International Journal of Computer Applications |
Foundation of Computer Science (FCS), NY, USA |
Volume 178 - Number 32 |
Year of Publication: 2019 |
Authors: Disha Sugha, Honeyily, Vinay Thakur |
10.5120/ijca2019919188 |
Disha Sugha, Honeyily, Vinay Thakur . Enhancement of Color Image Retrieval using Adaptive Texture Descriptor. International Journal of Computer Applications. 178, 32 ( Jul 2019), 35-38. DOI=10.5120/ijca2019919188
Objective of finding digital images from large database various methods of computer vision techniques of image retrieval are there, out of which Content Based Image Retrieval (CBIR) is widely used. Modern image retrieval systems use content-based image retrieval, as there is increased demand of images in digital format. Nowadays, the latest technique used for image retrieval is content based image retrieval. In digital image processing CBIR is rapidly growing field. In content-based image retrieval method, retrieval of image requires various visual features of image, like- color, shape, texture, etc; so that desired image could be retrieved as per the requirement of user.
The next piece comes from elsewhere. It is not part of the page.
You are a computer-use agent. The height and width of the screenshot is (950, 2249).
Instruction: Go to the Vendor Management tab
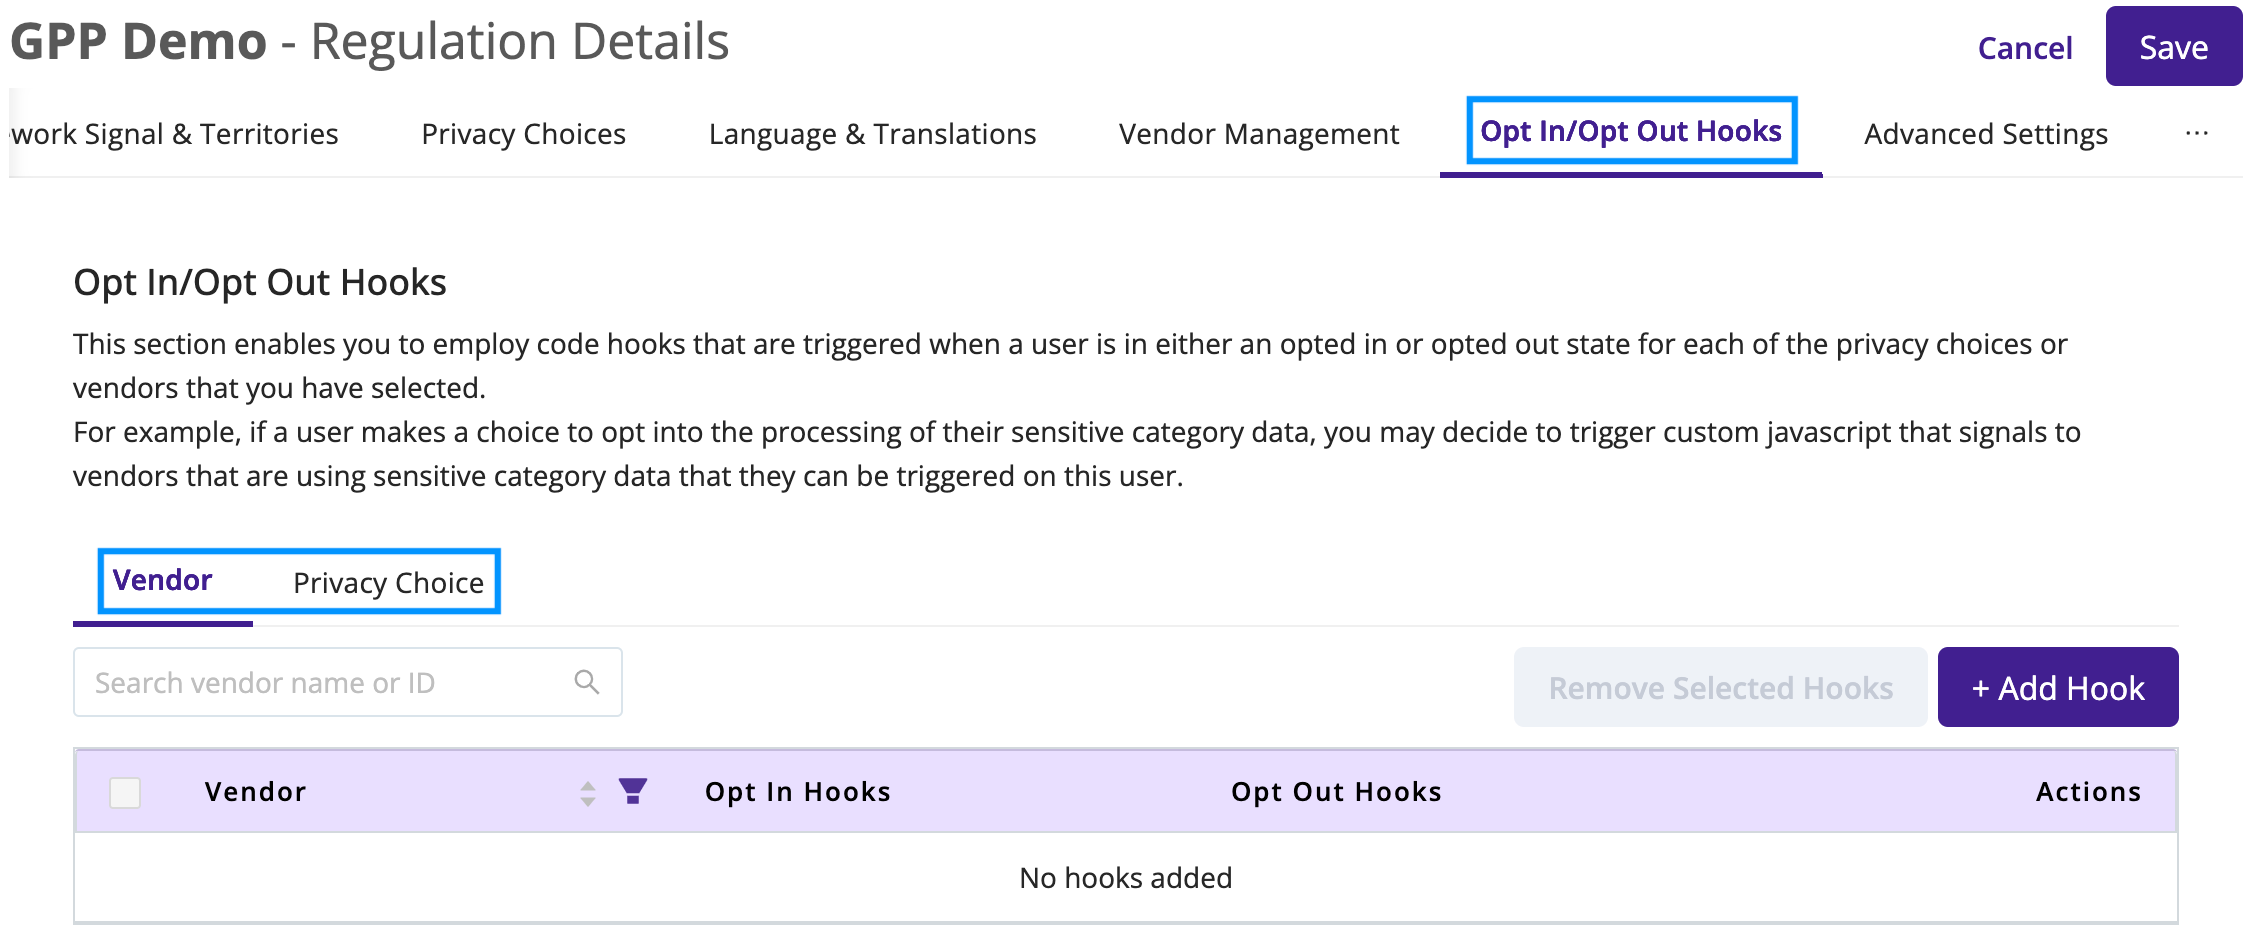[x=1258, y=134]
On the other hand, if we talk about retrieval of image manually from huge set of databases, is time-consuming, laborious and expensive as compared to content-based image retrieval. Therefore, to reduce time for image retrieval we prefer CBIR. In this paper, technique for content-based image retrieval includes texture of data image which is used to calculate energy, contrast and time elapsed of an image using adaptive texture descriptor method. Hence, to increase the enhancement of image, number of features increased for comparison with previous work and value of parameters are also calculated for comparative analysis and on comparing features with stored database time elapsed is also calculated.